• [Directions] Report every line of the items below that contains the word "date", copying each such line in full.

▬▬▬

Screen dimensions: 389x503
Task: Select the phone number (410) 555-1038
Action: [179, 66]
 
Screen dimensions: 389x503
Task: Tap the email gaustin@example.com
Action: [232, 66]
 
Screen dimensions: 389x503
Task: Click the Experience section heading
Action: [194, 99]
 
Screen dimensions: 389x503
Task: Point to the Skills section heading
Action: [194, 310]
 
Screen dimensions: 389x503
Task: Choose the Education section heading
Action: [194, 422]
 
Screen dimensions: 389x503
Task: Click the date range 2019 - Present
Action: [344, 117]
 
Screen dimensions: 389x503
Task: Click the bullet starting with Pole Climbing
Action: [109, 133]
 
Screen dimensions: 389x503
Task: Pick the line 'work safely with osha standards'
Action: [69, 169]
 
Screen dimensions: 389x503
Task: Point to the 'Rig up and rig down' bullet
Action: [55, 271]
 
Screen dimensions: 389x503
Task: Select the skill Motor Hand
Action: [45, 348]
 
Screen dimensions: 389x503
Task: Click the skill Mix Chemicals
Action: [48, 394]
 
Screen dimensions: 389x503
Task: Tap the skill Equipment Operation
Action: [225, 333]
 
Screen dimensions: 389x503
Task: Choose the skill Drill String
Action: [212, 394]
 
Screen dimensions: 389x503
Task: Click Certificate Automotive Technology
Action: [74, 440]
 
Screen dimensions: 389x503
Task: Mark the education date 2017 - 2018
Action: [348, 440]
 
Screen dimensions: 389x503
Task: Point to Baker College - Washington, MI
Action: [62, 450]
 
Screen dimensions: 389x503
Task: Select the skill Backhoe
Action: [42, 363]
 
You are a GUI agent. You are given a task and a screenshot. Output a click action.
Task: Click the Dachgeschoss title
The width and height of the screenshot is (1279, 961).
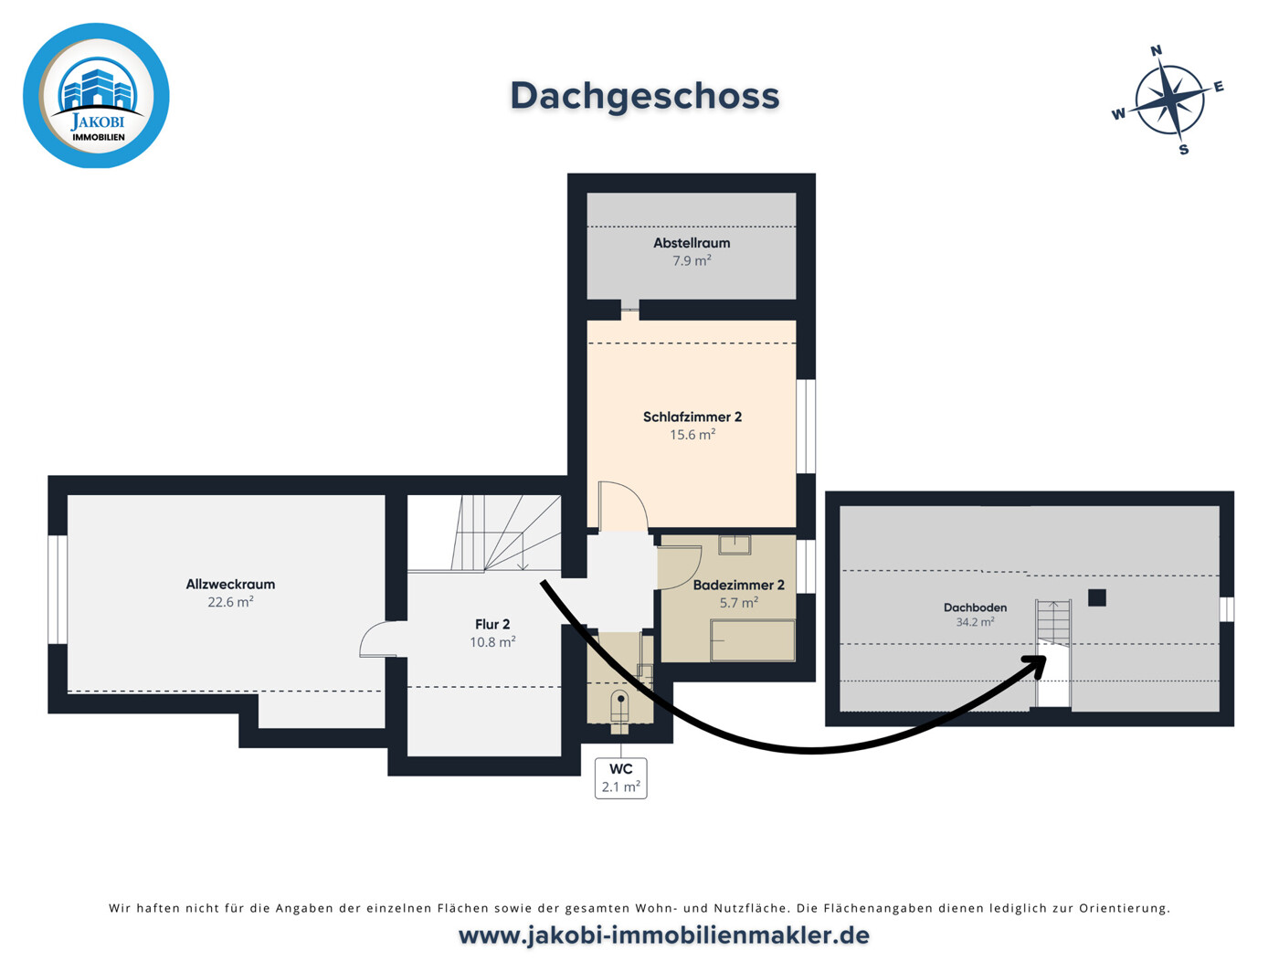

▬▬▬

• [Task output]
Task: Click the date range 2019 - Present
Task: Mark the education date 2017 - 2018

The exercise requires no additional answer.